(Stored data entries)

::::::::::

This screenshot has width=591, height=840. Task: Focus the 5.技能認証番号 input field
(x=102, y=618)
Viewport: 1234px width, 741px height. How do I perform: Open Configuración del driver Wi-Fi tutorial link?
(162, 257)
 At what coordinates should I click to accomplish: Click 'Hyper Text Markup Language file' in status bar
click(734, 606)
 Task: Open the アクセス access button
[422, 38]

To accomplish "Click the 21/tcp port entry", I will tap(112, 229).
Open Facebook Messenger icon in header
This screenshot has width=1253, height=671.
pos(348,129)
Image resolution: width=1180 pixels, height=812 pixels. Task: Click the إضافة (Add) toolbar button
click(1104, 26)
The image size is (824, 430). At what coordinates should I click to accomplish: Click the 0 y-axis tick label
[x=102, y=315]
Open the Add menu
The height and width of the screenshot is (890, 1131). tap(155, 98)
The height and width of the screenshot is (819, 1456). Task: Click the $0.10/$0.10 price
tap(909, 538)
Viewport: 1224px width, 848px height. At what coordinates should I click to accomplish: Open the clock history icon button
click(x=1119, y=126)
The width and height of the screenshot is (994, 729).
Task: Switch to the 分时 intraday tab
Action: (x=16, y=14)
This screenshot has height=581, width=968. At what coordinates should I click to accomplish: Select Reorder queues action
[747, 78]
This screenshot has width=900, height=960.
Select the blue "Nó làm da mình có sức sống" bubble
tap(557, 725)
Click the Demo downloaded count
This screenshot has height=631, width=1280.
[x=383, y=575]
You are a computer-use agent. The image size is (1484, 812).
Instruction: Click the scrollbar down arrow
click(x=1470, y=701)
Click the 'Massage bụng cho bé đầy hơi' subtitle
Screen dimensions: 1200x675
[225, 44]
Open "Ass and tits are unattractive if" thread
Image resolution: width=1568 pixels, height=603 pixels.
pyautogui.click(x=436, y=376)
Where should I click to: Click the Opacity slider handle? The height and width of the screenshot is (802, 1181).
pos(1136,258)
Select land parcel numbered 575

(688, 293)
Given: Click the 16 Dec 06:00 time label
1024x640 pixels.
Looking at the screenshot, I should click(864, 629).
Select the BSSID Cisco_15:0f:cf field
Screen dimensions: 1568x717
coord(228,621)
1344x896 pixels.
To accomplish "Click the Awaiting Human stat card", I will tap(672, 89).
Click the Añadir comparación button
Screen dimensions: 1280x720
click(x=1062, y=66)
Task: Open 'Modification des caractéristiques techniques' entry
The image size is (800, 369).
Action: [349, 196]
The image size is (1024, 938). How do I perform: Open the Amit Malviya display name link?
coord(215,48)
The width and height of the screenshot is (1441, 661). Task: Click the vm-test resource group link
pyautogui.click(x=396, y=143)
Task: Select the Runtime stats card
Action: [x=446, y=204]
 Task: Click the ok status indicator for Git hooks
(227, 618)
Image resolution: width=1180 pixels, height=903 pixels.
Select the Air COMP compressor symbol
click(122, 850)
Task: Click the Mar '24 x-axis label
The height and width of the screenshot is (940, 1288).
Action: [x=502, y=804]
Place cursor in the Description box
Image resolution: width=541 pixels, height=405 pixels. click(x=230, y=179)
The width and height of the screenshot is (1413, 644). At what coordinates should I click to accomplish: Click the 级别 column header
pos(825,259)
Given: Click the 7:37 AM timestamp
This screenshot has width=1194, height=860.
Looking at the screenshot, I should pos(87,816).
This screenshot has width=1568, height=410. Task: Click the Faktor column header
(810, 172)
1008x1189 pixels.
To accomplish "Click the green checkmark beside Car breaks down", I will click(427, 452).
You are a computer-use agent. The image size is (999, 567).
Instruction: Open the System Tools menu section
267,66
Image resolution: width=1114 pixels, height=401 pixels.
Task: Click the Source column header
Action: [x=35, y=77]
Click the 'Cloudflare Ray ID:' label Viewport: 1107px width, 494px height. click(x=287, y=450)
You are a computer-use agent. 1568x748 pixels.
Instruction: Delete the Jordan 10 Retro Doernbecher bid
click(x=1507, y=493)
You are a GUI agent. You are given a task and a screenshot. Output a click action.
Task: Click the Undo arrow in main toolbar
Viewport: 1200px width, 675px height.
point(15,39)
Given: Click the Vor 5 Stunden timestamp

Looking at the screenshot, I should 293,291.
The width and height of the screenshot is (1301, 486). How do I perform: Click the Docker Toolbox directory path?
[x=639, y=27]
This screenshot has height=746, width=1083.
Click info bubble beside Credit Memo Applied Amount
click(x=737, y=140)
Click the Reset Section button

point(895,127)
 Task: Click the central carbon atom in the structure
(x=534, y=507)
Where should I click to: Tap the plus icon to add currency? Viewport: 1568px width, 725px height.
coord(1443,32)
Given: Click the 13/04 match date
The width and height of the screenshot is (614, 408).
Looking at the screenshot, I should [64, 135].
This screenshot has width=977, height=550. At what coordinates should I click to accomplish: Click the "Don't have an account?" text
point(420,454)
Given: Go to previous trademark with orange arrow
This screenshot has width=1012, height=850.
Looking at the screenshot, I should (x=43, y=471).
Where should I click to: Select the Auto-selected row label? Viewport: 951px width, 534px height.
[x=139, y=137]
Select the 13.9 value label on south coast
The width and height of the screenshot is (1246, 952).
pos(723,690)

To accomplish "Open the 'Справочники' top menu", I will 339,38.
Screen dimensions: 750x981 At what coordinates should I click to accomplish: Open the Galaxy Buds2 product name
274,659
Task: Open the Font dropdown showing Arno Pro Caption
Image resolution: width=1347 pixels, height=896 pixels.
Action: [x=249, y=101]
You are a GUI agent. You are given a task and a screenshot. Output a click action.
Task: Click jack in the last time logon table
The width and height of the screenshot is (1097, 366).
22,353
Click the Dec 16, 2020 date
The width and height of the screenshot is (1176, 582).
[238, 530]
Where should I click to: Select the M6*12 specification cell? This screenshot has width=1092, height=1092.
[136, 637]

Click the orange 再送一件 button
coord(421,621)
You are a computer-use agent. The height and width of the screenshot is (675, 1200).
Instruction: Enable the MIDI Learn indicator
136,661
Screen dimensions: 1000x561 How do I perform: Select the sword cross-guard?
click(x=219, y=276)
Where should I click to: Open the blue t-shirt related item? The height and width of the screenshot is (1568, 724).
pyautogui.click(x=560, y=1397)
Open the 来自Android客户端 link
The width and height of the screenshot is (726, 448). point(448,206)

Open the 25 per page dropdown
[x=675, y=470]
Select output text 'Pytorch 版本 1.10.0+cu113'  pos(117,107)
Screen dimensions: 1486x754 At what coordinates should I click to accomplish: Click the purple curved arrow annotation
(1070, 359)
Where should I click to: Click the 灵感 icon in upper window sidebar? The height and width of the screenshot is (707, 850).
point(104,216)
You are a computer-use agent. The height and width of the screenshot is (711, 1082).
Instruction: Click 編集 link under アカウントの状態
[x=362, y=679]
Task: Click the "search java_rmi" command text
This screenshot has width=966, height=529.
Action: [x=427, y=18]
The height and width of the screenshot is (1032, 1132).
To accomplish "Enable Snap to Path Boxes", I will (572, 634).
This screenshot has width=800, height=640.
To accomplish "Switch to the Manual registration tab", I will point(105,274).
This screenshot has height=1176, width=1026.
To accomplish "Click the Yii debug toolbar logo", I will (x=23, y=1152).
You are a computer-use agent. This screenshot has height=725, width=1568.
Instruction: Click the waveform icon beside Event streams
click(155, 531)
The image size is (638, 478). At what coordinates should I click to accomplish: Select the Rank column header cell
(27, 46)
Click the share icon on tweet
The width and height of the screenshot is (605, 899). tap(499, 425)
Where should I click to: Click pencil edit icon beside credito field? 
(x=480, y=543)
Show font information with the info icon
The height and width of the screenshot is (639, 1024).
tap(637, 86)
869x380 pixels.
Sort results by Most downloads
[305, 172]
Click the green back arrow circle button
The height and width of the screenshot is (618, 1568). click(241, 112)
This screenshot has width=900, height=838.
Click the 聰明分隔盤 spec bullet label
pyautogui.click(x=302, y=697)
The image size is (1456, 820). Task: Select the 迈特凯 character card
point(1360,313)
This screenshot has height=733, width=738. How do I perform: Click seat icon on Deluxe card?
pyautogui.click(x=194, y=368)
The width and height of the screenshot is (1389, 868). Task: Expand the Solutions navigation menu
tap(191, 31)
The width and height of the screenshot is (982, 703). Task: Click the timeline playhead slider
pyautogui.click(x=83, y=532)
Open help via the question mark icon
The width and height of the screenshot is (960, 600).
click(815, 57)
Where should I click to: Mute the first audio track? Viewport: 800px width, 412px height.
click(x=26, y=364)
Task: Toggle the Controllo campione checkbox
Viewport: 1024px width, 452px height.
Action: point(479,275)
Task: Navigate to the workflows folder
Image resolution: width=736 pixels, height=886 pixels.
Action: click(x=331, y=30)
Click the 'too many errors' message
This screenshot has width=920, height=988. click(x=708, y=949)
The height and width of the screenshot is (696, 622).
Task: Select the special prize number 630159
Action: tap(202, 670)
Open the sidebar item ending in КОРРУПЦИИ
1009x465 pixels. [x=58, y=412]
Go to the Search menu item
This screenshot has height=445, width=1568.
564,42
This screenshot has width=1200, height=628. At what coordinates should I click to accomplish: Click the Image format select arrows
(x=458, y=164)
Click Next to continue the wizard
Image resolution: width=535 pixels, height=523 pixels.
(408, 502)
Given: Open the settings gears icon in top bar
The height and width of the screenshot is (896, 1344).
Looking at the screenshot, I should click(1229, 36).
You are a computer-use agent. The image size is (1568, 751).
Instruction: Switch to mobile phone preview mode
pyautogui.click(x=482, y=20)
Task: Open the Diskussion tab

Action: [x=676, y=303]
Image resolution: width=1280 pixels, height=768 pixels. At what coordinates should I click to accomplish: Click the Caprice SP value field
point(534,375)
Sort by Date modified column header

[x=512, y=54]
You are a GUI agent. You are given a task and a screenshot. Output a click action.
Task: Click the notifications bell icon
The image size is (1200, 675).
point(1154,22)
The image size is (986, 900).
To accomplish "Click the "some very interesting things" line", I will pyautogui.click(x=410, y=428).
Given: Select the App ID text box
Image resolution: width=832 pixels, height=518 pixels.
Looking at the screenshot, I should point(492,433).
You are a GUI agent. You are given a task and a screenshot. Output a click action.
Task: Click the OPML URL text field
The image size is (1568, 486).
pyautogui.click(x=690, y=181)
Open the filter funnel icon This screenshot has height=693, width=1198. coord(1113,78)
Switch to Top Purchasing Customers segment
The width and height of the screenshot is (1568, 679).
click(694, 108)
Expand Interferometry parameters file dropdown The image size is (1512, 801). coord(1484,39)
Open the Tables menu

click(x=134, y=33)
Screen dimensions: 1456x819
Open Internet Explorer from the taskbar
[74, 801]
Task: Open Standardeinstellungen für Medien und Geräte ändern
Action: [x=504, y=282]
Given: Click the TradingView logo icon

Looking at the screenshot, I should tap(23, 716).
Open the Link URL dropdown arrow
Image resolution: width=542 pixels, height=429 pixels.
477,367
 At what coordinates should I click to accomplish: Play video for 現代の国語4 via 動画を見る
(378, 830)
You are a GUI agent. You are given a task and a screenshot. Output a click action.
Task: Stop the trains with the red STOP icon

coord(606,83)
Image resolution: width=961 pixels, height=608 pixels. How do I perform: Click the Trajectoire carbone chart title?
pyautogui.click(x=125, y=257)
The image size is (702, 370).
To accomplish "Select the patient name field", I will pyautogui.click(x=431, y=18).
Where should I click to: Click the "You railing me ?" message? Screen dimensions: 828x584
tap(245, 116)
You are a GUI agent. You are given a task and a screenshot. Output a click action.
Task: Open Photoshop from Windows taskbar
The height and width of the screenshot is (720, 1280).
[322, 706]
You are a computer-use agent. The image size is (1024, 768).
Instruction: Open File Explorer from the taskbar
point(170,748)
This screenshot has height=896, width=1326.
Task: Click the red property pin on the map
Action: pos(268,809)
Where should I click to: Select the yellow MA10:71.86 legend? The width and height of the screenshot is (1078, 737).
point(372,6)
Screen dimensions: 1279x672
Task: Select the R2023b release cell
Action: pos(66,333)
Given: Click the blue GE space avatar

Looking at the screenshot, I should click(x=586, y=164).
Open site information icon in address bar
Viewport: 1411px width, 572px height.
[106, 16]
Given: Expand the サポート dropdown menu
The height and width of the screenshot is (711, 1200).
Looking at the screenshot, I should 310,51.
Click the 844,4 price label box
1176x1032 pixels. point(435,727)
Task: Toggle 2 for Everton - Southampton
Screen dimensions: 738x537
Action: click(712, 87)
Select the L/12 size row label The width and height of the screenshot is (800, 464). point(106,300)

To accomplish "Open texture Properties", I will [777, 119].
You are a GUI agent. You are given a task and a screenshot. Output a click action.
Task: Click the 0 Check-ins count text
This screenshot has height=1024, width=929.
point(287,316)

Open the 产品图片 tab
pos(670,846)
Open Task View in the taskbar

::::::::::

Task: Once you have read through the entries above, state how many lines hold the word "computer", giving nothing but the number.

Written solution: 8